放送禁止用語でもある「村八分」 これって法律的にはどんな制裁があるの? (2/2ページ)
この点、先述した大阪高裁は、「いわゆる村八分の決定をし、これを通告することは、それらの者をその集団社会における協同生活圏内から除外して孤立させ、それらの者のその圏内において享有する、他人と交際することについての自由とこれに伴う名誉とを阻害することの害悪を告知することに外ならないのであつて、それらの者に集団社会の平和を乱し、これに適応しない背徳不正不法等があって、この通告に社会通念上正当視される理由があるときは格別しからざる限り、刑法第二二二条所定の脅迫罪の成立を免れない」としています。
これによると、村八分の通告が例外的に脅迫罪に当たらない場合があるようです。
その場合とは、通告を受けた者に、「集団社会の平和を乱し、これに適応しない背徳不正不法等があつて、この通告に社会通念上正当視される理由があるとき」、つまり、社会の和を乱し、それがあまりに道徳的、法律的に見逃すことができないような場合です。

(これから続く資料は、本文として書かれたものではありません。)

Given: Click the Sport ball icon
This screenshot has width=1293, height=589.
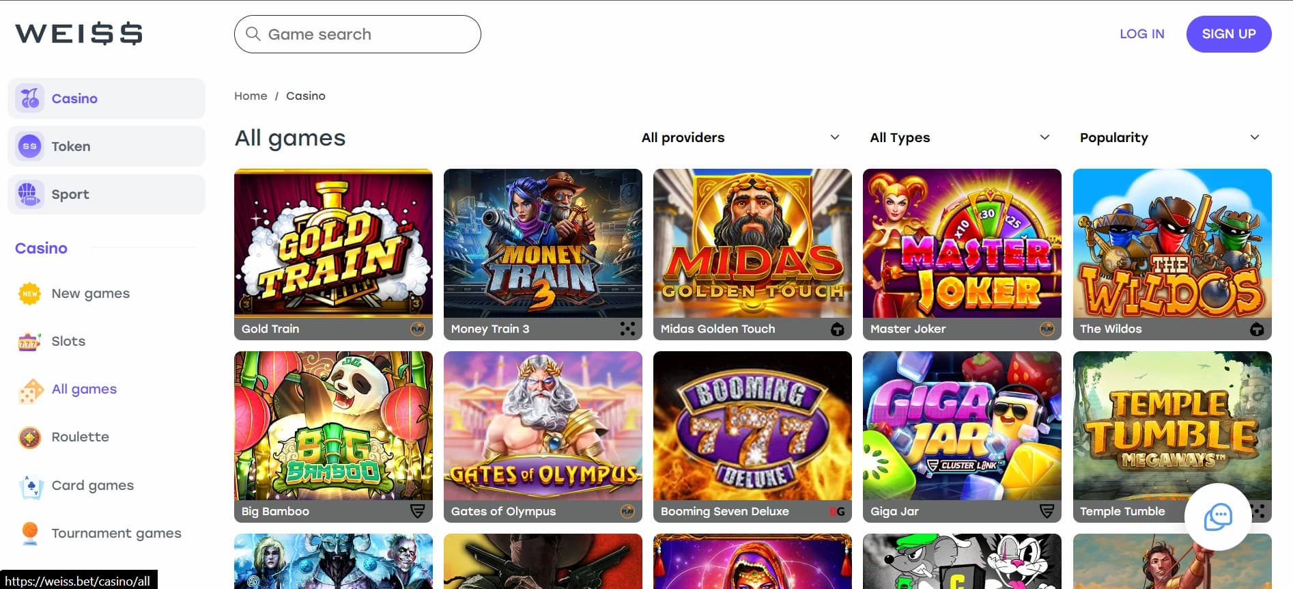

■民事的には絶交を不法行為とした損害賠償、人格権の侵害にあたる
民事的には、村八分のような共同絶交を不法行為とし、損害賠償を命令した例があるようです(大阪高裁平成25年8月29日)。
また、人格権の侵害に当たるとし、そうした行為を止めることができると考える裁判例もあります(新潟地裁新発田支部平成19年2月27日)。